De ahí que para destruir expedientes ha de cumplirse una regulación minuciosa sobre la función de «expurgo» que, como las «voladuras controladas», supone una operación de selección de documentos que pueden destruirse o que deben conservarse que requiere la intervención de una comisión de calificación formada por especialistas y una labor tan minuciosa como transparente. 

Así y todo, en esta cuestión estamos en una etapa de tránsito. 

En primer lugar, porque los expedientes electrónicos van implantándose de forma lenta pero imparable, con lo que más que hablar de destrucción de expedientes, habría que aludir a fenómenos de «borrado» de ficheros, correos electrónicos, discos duros y técnicas similares.
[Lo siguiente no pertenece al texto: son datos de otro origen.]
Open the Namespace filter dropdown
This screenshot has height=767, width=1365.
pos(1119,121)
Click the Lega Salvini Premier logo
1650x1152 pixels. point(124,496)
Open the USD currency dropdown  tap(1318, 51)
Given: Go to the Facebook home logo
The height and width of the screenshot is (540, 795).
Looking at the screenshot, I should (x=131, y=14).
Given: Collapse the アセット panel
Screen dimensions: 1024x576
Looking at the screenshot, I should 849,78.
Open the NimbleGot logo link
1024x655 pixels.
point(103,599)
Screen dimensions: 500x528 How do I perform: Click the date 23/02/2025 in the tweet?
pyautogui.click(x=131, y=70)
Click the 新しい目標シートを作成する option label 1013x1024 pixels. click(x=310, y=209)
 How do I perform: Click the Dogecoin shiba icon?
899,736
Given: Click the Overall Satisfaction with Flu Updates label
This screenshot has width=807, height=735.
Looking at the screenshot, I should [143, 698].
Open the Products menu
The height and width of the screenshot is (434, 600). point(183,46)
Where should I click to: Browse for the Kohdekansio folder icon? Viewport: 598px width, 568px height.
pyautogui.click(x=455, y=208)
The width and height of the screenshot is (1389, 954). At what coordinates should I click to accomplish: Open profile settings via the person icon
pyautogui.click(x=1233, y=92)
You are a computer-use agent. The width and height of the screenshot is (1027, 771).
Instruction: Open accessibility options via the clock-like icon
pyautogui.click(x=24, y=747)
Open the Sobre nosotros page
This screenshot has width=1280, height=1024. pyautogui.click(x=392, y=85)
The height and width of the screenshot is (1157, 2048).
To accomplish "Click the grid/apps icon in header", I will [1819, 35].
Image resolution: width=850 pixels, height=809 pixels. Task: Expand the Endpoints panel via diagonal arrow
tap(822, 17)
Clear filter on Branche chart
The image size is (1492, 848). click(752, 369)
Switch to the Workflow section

Diríase que hoy en día, al igual que la materia que no se crea ni se destruye, los expedientes solamente se transforman. 

En segundo lugar, porque la digitalización de expedientes está permitiendo la destrucción de los documentos originales y facilitar el almacenamiento y consulta de las actuaciones administrativas en un formato susceptible de almacenamiento hasta el infinito, así como de realizar innumerables copias de seguridad, inaccesibles al propio autor o a la oficina de gestión. 

Aunque si pensamos en términos prácticos, quizás no sea malo acometer un plan de choque para la destrucción del papel administrativo que se amontona en carpetillas y legajos, con tono amarillento y acogiendo polvo y hongos. Y es que si alguien analizase estadísticamente el número de las consultas a los archivos generales de las administraciones se quedaría pasmado al comprobar que es el parto de los montes. Se trata más bien de gigantescos cementerios de papeles cuyos difuntos reciben escasísimas visitas, y donde la fosa común se lleva el grueso de los mismos. Parafraseando al poeta Gustavo Adolfo Bécquer, diríamos: ¡Dios mío, qué solos se quedan los expedientes! 

Pero ello no autoriza, siguiendo el símil, a que los cesantes desaprensivos acudan con alevosía y nocturnidad a la trituradora de documentos, para reducirlos a tiras o partículas, como las cenizas crematorias, y que de este modo pretenden borrar su propia indignidad, olvidando que la sociedad no es estúpida y no hace falta el CSI para desenmascarar la infamia.